WHAT IS REQUIRED: Retype the listing below word for word, starting at the first line and ending at the line containing "(x=228, y=159)".

>> Start DATASET EXTRACT

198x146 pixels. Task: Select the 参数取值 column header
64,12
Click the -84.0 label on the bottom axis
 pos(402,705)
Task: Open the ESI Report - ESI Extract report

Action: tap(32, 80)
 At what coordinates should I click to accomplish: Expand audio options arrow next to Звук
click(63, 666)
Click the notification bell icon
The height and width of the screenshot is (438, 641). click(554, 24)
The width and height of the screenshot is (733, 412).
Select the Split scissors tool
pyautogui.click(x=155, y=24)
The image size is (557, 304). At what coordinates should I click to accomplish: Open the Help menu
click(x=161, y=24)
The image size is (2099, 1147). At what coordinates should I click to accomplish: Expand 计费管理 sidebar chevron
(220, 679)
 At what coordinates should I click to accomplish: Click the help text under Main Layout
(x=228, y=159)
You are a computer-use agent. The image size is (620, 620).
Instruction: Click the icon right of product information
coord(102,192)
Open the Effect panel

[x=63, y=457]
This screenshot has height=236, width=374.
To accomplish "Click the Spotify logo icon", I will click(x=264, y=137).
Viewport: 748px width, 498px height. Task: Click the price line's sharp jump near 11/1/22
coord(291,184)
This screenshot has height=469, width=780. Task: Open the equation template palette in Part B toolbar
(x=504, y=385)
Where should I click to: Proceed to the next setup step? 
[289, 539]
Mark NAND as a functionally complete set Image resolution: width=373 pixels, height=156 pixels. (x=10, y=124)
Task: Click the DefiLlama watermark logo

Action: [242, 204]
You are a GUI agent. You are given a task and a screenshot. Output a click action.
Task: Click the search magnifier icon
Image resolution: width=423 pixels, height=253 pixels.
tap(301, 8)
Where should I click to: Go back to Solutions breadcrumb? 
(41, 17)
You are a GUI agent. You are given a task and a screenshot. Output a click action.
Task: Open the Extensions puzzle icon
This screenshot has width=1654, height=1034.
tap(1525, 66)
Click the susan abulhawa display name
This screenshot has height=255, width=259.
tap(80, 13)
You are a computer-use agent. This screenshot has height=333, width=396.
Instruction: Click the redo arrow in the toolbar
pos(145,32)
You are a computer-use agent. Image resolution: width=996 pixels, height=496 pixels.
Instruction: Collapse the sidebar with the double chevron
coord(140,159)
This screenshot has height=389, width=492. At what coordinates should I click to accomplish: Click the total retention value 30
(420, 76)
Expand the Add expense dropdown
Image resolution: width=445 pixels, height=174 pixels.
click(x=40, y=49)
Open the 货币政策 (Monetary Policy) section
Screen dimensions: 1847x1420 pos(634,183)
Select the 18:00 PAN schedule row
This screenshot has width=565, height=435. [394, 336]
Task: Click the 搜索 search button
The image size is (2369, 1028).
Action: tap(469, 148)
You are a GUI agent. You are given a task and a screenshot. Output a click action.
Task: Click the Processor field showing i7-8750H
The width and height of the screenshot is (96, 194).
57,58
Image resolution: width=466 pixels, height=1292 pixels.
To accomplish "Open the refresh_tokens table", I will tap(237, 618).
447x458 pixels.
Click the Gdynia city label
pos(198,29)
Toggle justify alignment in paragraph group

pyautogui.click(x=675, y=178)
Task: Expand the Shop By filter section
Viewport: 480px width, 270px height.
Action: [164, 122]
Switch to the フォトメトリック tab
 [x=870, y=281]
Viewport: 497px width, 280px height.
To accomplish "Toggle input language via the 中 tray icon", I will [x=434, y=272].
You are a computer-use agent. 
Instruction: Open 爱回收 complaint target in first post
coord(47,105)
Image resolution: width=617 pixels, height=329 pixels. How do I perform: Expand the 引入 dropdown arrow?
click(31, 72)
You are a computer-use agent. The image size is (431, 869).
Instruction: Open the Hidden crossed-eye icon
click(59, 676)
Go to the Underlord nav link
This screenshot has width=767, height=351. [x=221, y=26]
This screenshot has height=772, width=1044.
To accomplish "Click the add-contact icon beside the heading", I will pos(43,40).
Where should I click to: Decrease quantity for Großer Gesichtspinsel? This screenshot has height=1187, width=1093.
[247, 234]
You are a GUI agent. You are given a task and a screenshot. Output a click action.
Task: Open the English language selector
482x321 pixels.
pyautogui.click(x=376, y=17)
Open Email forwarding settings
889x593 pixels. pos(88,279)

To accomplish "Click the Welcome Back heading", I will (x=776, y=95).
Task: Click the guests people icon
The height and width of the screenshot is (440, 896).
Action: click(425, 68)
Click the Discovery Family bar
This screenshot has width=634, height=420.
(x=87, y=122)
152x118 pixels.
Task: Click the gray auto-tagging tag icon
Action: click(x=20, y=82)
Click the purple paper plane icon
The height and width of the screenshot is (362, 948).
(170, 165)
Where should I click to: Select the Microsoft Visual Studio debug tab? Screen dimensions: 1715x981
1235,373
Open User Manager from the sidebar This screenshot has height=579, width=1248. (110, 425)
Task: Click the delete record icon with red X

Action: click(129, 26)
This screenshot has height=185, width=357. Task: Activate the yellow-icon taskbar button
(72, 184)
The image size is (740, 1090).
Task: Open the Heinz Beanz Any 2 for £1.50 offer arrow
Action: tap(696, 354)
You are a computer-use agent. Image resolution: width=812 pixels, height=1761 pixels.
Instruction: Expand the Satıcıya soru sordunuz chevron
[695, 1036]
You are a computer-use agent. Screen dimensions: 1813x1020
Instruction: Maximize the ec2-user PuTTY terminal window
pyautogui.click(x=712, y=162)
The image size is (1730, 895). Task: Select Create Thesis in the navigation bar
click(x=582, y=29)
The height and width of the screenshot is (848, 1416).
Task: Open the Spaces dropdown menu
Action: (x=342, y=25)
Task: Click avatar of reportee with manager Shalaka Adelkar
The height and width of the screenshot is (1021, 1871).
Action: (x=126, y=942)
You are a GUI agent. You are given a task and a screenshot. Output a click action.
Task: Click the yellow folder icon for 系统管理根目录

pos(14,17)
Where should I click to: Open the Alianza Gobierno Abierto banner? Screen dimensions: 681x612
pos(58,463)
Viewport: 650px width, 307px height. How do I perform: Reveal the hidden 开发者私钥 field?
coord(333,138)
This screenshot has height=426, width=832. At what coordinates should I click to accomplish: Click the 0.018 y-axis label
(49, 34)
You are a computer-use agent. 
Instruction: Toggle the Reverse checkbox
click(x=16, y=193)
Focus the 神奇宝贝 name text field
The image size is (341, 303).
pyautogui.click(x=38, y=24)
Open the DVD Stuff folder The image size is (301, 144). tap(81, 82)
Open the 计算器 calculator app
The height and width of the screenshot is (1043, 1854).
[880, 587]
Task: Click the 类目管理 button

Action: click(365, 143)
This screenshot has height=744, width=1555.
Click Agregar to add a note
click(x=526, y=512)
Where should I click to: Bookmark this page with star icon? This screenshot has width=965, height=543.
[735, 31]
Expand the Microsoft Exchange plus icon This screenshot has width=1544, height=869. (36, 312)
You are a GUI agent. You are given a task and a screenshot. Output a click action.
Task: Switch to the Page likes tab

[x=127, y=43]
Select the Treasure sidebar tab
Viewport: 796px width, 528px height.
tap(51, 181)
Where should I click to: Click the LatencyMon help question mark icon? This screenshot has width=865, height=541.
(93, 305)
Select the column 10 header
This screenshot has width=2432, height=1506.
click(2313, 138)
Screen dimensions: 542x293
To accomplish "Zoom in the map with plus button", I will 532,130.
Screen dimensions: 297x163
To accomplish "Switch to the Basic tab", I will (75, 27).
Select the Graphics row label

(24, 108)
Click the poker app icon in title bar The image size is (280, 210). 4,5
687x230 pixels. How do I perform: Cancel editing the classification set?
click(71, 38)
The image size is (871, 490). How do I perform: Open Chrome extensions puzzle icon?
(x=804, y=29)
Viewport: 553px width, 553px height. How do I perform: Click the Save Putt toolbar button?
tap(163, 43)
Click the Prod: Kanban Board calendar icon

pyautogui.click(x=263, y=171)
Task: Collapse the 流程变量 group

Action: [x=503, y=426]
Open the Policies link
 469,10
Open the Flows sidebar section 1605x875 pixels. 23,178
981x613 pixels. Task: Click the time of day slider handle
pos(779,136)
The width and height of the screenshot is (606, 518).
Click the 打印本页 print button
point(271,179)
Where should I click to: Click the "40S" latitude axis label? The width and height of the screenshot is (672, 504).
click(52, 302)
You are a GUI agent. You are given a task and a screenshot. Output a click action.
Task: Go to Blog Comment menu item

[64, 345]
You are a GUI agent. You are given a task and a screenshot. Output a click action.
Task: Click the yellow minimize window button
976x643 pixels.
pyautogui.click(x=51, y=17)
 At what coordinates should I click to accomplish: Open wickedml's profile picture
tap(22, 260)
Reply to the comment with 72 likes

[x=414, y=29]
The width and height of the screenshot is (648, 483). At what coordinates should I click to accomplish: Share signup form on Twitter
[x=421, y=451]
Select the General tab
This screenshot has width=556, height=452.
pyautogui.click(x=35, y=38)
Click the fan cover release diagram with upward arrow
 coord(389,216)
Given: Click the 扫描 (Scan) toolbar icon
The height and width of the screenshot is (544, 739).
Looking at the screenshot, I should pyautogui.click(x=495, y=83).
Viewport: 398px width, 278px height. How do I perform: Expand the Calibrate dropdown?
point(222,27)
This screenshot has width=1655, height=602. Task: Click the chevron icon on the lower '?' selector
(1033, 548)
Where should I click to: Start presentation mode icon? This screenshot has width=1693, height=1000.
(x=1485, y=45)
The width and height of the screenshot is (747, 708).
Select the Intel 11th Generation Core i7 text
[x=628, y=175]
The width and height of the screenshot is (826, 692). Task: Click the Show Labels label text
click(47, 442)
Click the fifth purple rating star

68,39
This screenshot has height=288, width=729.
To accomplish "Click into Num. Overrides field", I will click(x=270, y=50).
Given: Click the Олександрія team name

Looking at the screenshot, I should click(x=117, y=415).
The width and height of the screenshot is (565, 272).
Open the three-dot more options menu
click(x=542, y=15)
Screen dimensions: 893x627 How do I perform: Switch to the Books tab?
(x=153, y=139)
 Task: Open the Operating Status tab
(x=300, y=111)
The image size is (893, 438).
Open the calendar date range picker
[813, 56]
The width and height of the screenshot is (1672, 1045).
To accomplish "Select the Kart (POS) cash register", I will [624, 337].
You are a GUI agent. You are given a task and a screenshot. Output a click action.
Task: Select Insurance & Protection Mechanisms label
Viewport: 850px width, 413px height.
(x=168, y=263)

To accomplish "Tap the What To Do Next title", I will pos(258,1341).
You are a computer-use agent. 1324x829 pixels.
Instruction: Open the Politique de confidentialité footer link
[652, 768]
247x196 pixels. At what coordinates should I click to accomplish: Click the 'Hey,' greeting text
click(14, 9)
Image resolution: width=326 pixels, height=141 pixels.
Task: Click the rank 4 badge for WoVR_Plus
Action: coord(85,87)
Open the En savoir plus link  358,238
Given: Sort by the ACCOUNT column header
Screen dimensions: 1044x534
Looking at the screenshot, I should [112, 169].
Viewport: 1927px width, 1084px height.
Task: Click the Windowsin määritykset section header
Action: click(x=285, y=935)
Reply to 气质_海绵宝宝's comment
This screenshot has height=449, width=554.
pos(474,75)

>> End DATASET EXTRACT

ANSWER FOR THE TASK:
198x146 pixels. Task: Select the 参数取值 column header
64,12
Click the -84.0 label on the bottom axis
 pos(402,705)
Task: Open the ESI Report - ESI Extract report

Action: tap(32, 80)
 At what coordinates should I click to accomplish: Expand audio options arrow next to Звук
click(63, 666)
Click the notification bell icon
The height and width of the screenshot is (438, 641). click(554, 24)
The width and height of the screenshot is (733, 412).
Select the Split scissors tool
pyautogui.click(x=155, y=24)
The image size is (557, 304). At what coordinates should I click to accomplish: Open the Help menu
click(x=161, y=24)
The image size is (2099, 1147). At what coordinates should I click to accomplish: Expand 计费管理 sidebar chevron
(220, 679)
 At what coordinates should I click to accomplish: Click the help text under Main Layout
(x=228, y=159)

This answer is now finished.